Repeat the material word for word, from its first line through the line containing "Image resolution: width=489", including that line. Leave the pictures out of your copy.

* Record excerpts
++++

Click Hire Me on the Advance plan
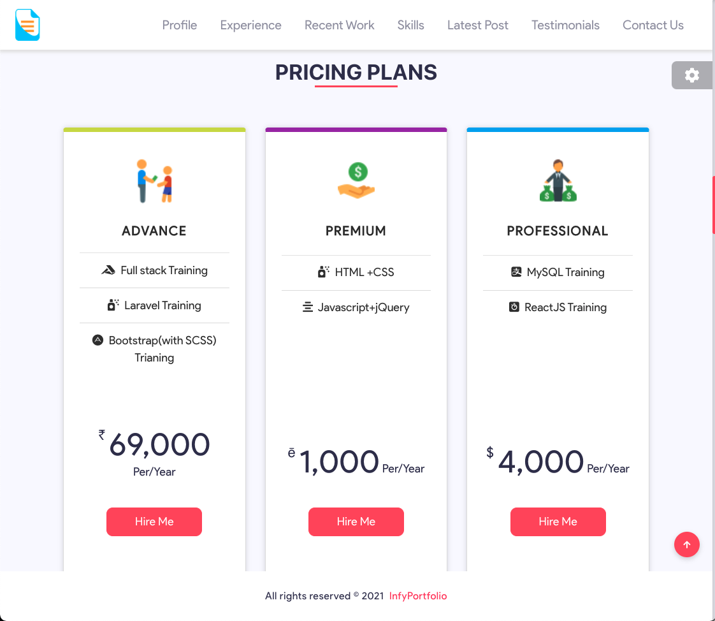Image resolution: width=715 pixels, height=621 pixels. point(154,522)
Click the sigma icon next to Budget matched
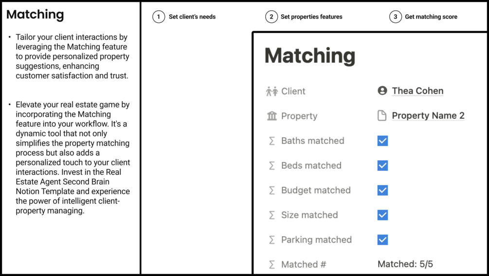Image resolution: width=489 pixels, height=276 pixels. tap(272, 190)
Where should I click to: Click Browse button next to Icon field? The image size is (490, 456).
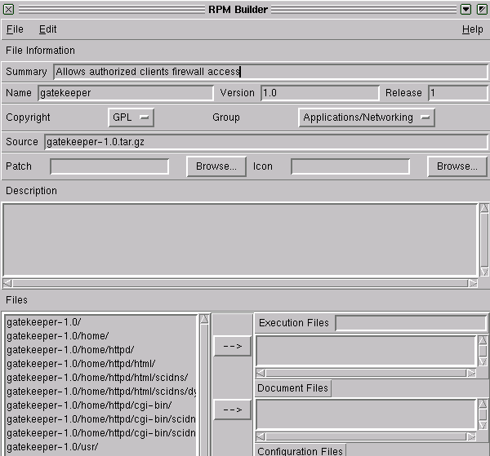[x=457, y=166]
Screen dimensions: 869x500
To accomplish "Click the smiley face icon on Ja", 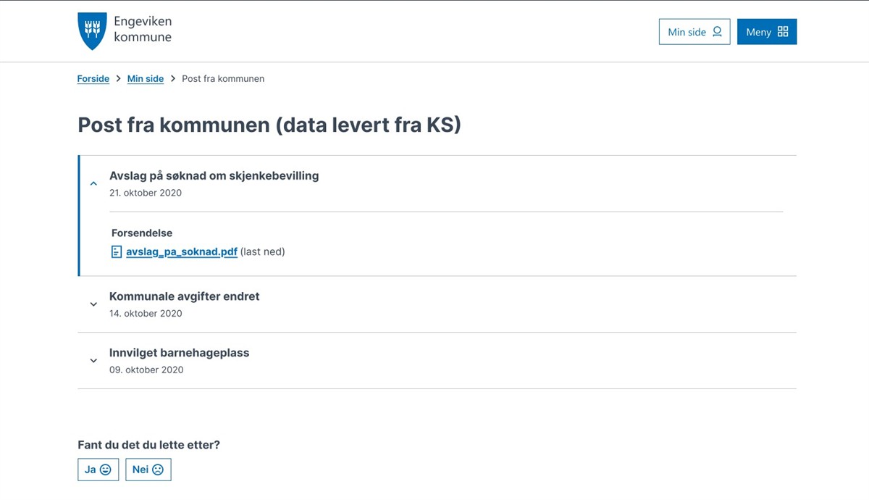I will click(x=106, y=470).
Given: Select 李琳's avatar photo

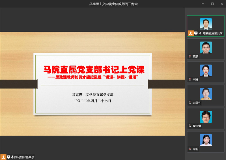Looking at the screenshot, I should (x=206, y=71).
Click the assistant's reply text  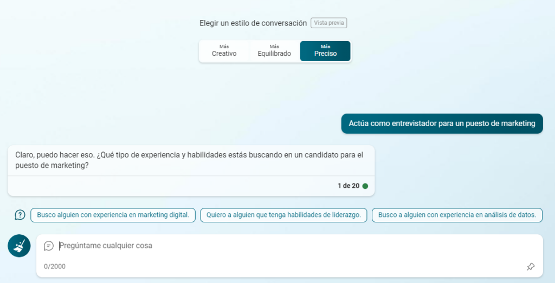190,160
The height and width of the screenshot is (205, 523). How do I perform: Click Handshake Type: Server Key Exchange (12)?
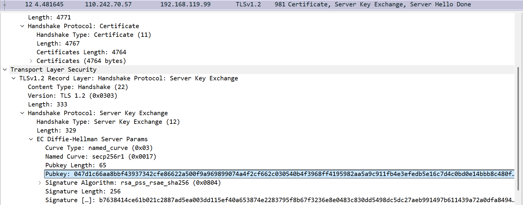pos(108,122)
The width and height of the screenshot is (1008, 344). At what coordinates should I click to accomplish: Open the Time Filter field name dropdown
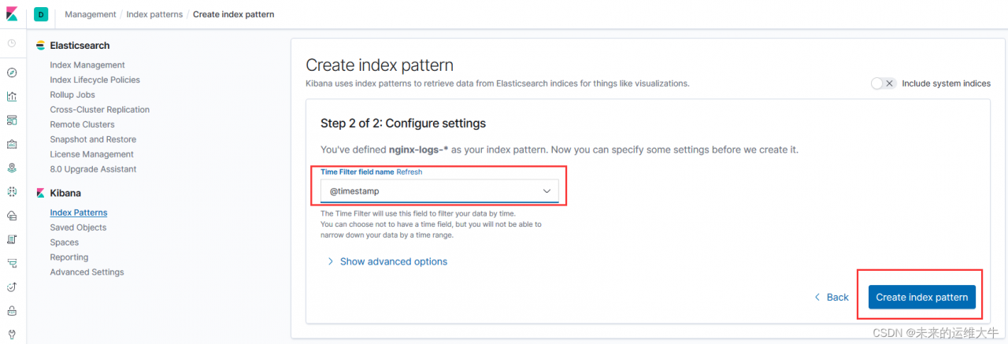click(x=439, y=191)
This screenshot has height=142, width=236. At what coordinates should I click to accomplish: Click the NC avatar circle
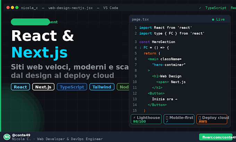click(x=7, y=137)
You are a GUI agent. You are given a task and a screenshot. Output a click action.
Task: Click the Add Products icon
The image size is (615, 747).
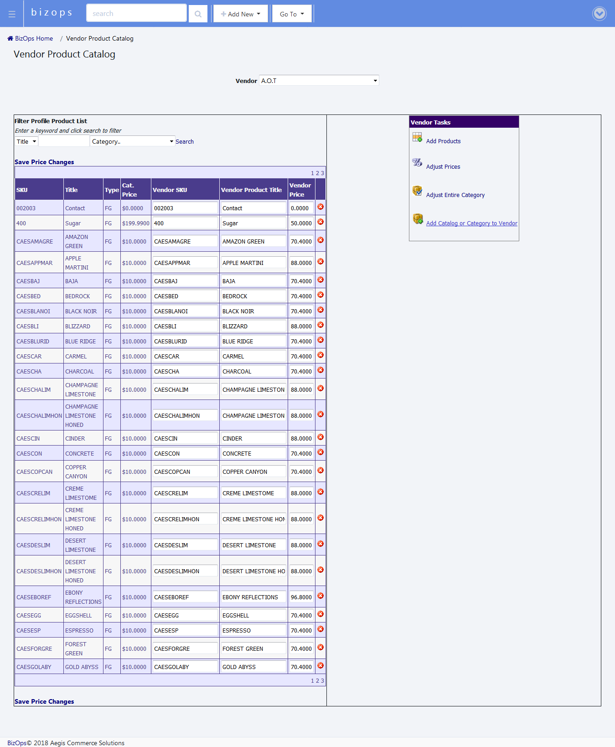417,137
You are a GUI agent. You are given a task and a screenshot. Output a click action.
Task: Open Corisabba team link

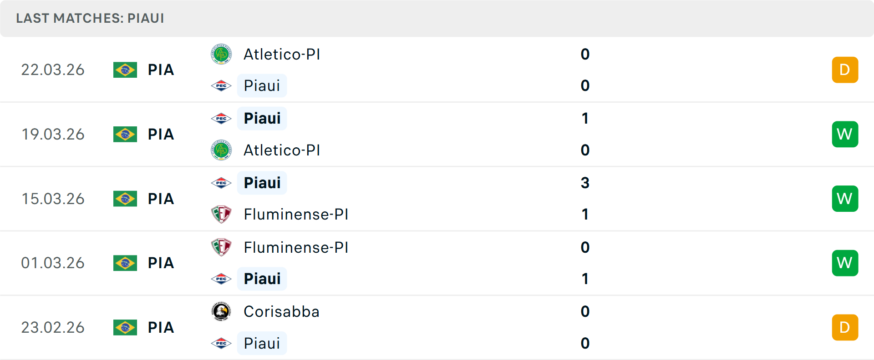click(281, 312)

++++

* Correct result
Click Hire Me on the Advance plan
Image resolution: width=715 pixels, height=621 pixels. point(154,522)
Click the sigma icon next to Budget matched
Image resolution: width=489 pixels, height=276 pixels. tap(272, 190)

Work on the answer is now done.